The special pattern `BEGIN` matches before the first line of the first input file is read, and `END` matches after the last line of the last file has been processed. This program uses `BEGIN` to print a heading:

In [2]:
awk 'BEGIN { print "NAME RATE HOURS"; print "" }
           { print }' emp.data

NAME RATE HOURS

Beth 4.00 0
Dan 3.75 0
Kathy 4.00 10
Mark 5.00 20
Mary 5.50 22
Susie 4.25 18


## 1.5 Computing with AWK

An action is a sequence of statements separated by newlines or semicolons.
You have already seen examples in which the action was a single `print` statement. This section provides examples of statements for performing simple
numeric and string computations. In these statements you can use not only the
built-in variables like `NF`, but you can create your own variables for performing
calculations, storing data, and the like. In awk, user-created variables are not
declared.

**Counting**

This program uses a variable emp to count employees who have worked more
than 15 hours:

In [3]:
awk '$3 > 15 { emp = emp + 1 }
     END     { print emp, "employees worked more than 15 hours" }' emp.data

3 employees worked more than 15 hours


Awk variables used as numbers begin life with the value `0`, so we didn't need to
initialize `emp`.

**Computing Sums and Averages**

To count the number of employees, we can use the built-in variable `NR`, which holds the number of lines read so far; its value at the end of all input is the total number of lines read.

In [12]:
awk 'END { print NR, "employees" }' emp.data

6 employees


Here is a program that uses `NR` to compute the average pay:

In [13]:
awk '{ pay = pay + $2 * $3 }
 END { print NR, "employees"
       print "total pay is", pay
       print "average pay is", pay/NR }' emp.data

6 employees
total pay is 337.5
average pay is 56.25


Clearly, `printf` could be used to produce neater output. There's also a potential error: in the unlikely case that `NR` is zero, the program will attempt to divide by zero and thus will generate an error message.

**Handling Text**

One of the strengths of awk is its ability to handle strings of characters as conveniently as most languages handle numbers. Awk variables can hold strings of characters as well as numbers. This program finds the employee who is paid the most per hour:

In [14]:
awk '$2 > maxrate { maxrate = $2; maxemp = $1 }
     END { print "highest hourly rate:", maxrate, "for", maxemp }' emp.data

highest hourly rate: 5.50 for Mary


In this program the variable `maxrate` holds a numeric value, while the variable `maxemp` holds a string. (If there are several employees who all make the same maximum pay, this program finds only the first.}

**String Concatenation**

New strings may be created by combining old ones; this operation is called concatenation.
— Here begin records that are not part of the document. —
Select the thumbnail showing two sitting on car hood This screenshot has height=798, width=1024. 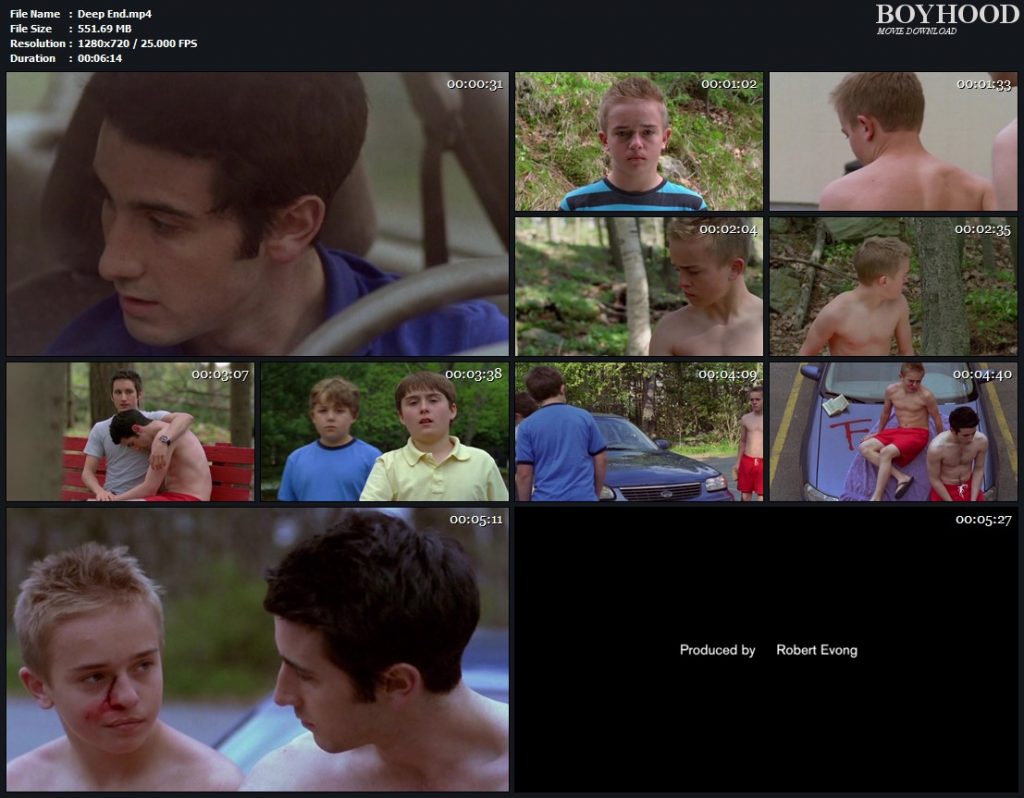click(x=893, y=431)
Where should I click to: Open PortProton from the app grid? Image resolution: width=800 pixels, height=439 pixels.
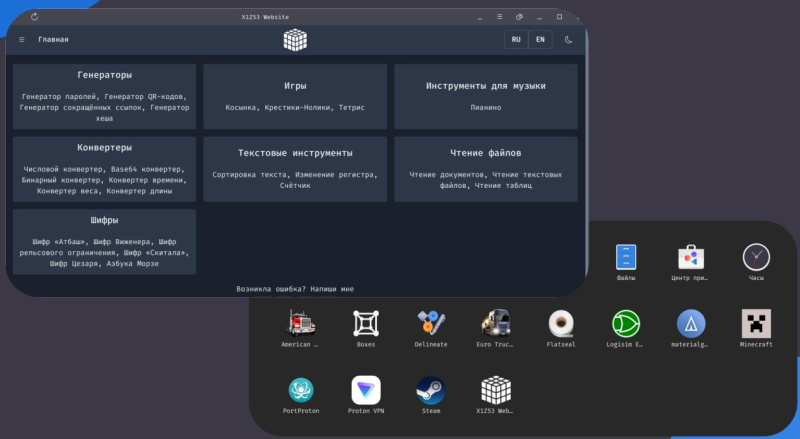click(301, 390)
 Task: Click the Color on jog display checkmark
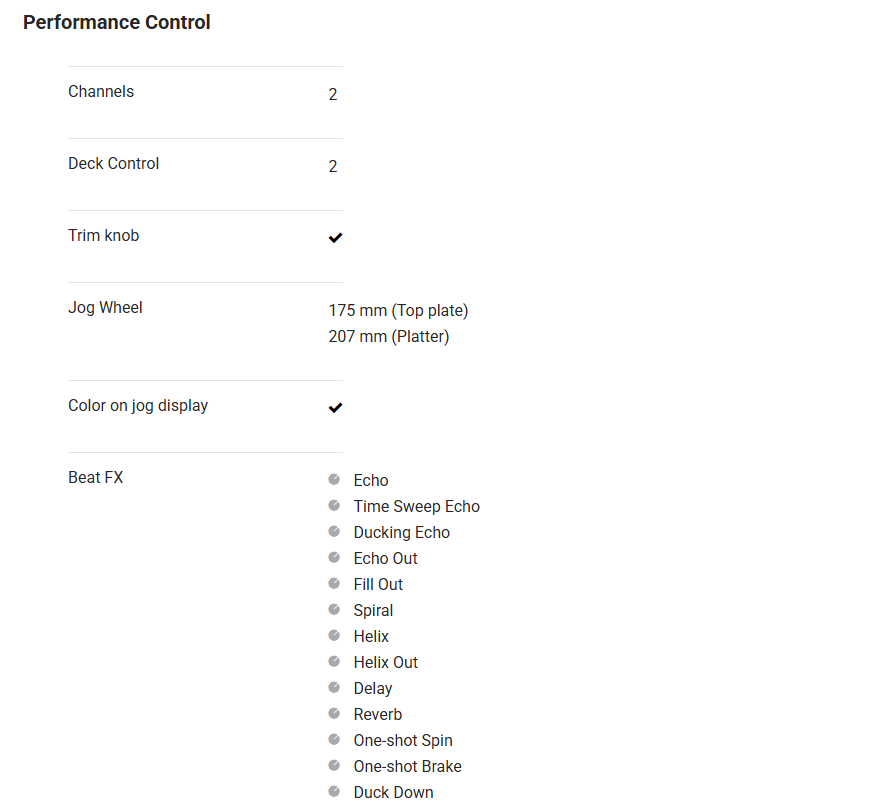pyautogui.click(x=335, y=407)
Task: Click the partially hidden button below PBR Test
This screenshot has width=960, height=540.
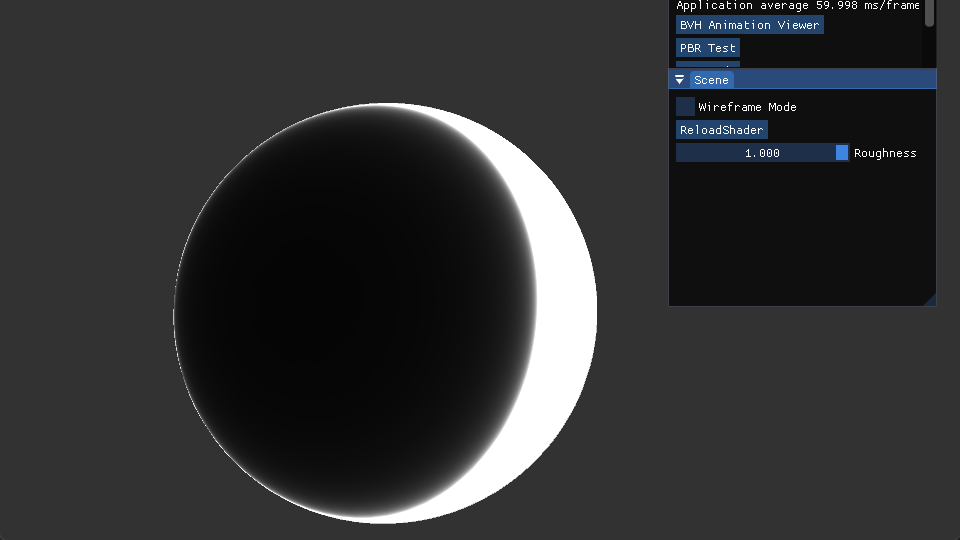Action: pyautogui.click(x=707, y=65)
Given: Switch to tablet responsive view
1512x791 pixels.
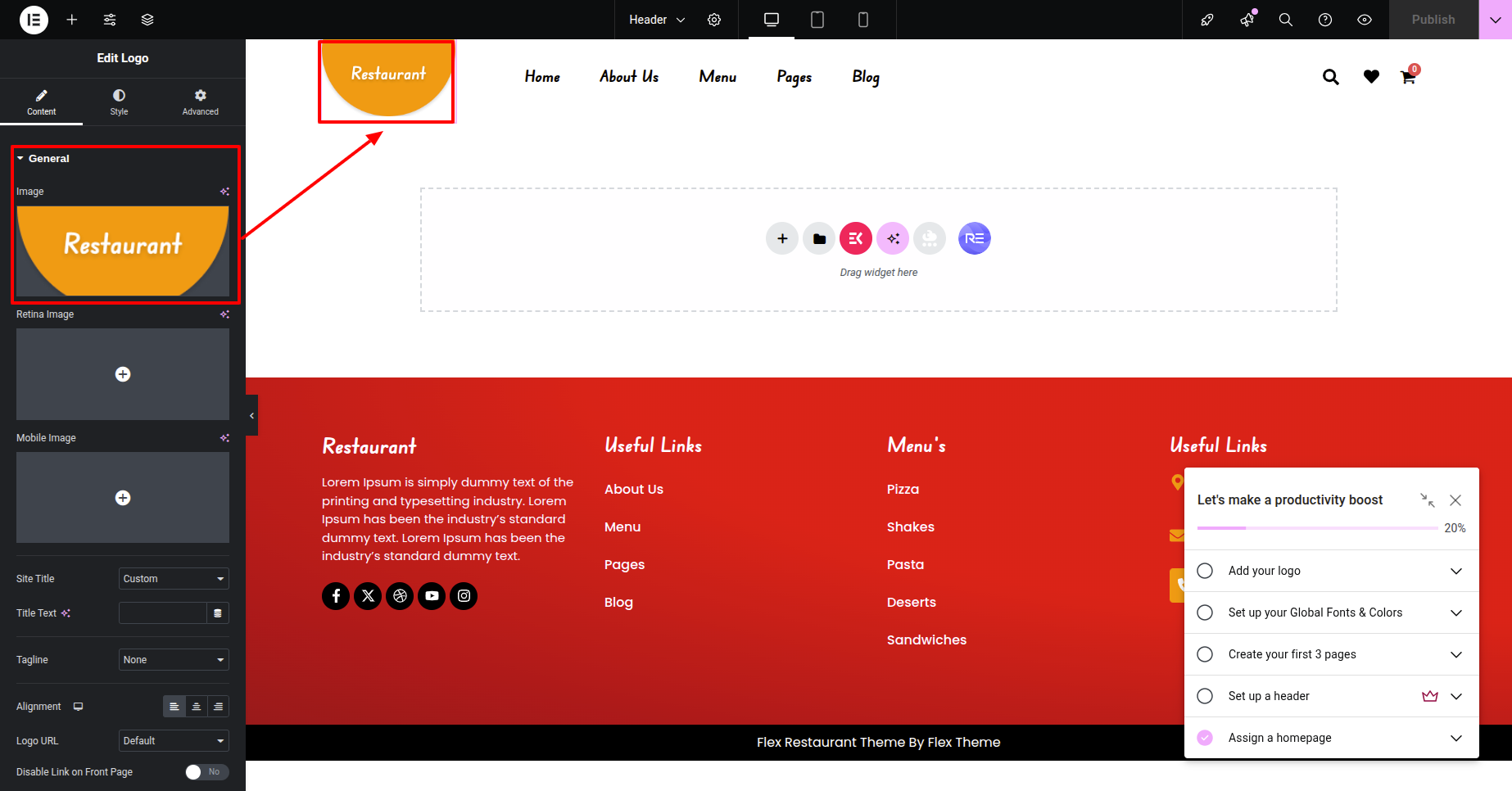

This program collects all the employee names into a single string, by appending each name and a blank to the previous value in the variable names. The value of names is printed by the END action:

In [15]:
awk ' { names = names $1 " " }
  END { print names }' emp.data

Beth Dan Kathy Mark Mary Susie 


The concatenation operation is represented in an awk program by writing string values one after the other. At every input line, the first statement in the program concatenates three strings: the previous value of names, the first field, and a blank; it then assigns the resulting string to names. Thus, after all input lines have been read, names contains a single string consisting of the names of all the employees, each followed by a blank. Variables used to store strings begin life holding the null string (that is, the string containing no characters), so in this program names did not need to be explicitly initialized.
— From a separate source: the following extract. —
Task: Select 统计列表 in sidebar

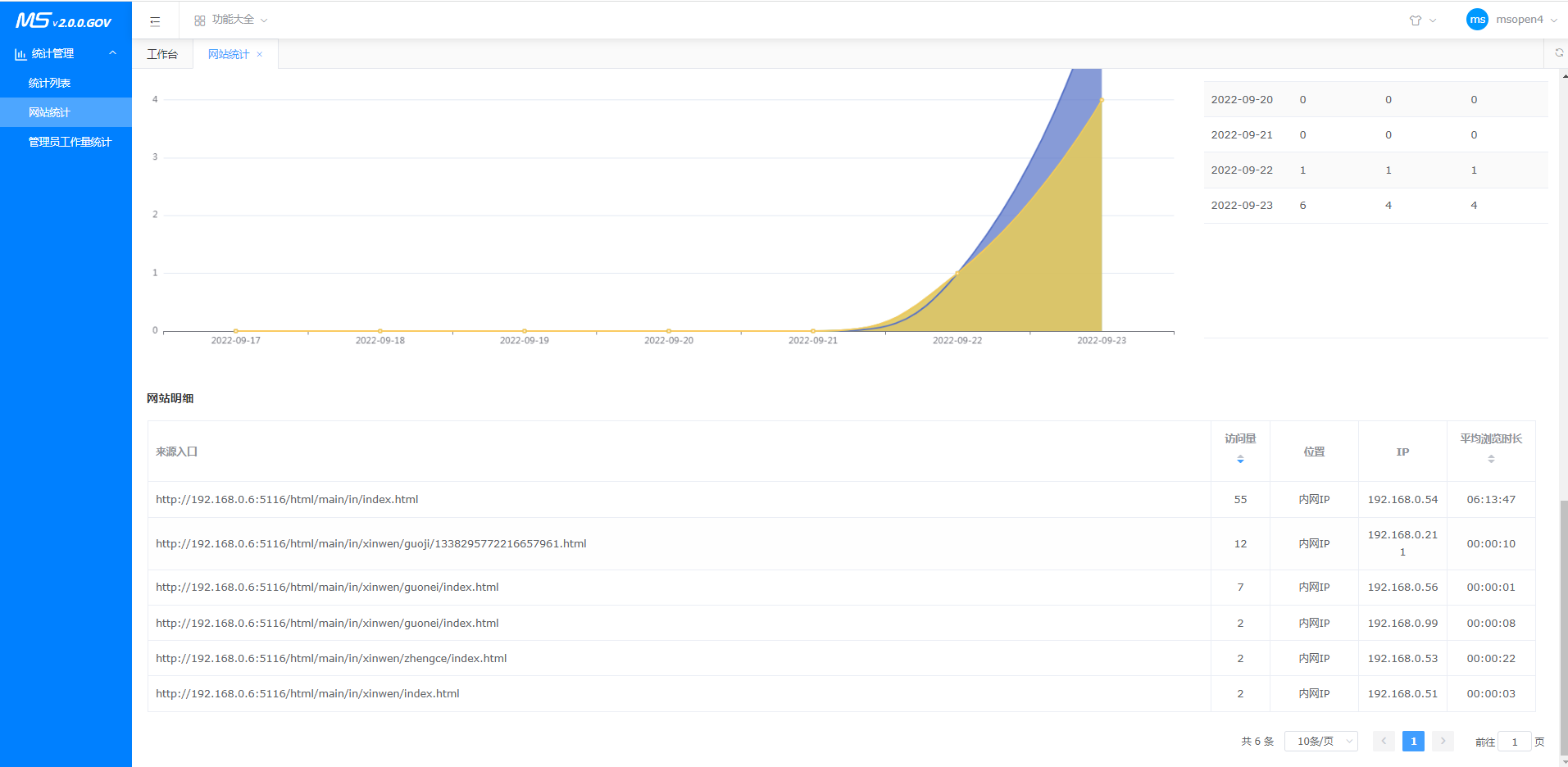Action: point(49,83)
**Printing the Last Input Line**

Although `NR` retains its value in an `END` action, `$0` does not. This program is one way to print the last input line:

In [16]:
awk '{ last = $0 }
 END { print last }' emp.data

Susie 4.25 18


**Built-in Functions**

We have already seen that awk provides built-in variables that maintain frequently used quantities like the number of fields and the input line number. Similarly, there are built-in functions for computing other useful values. Besides arithmetic functions for square roots, logarithms, random numbers, and the like, there are also functions that manipulate text. One of these is length, which counts the number of characters in a string. For example, this program computes the length of each person's name:

In [17]:
awk '{ print $1, length($1)}' emp.data

Beth 4
Dan 3
Kathy 5
Mark 4
Mary 4
Susie 5


**Counting Lines, Words, and Characters**

This program uses `length`, `NF`, and `NR` to count the number of lines, words, and characters in the input. For convenience, we'll treat each field as a word.

In [18]:
awk '{ nc = nc + length($0) + 1
       nw = nw + NF
     }
     END { print NR, "lines,", nw, "words,", nc, "characters" }' emp.data

6 lines, 18 words, 77 characters


We have added one for the newline character at the end of each input line,
since `$0` doesn't include it.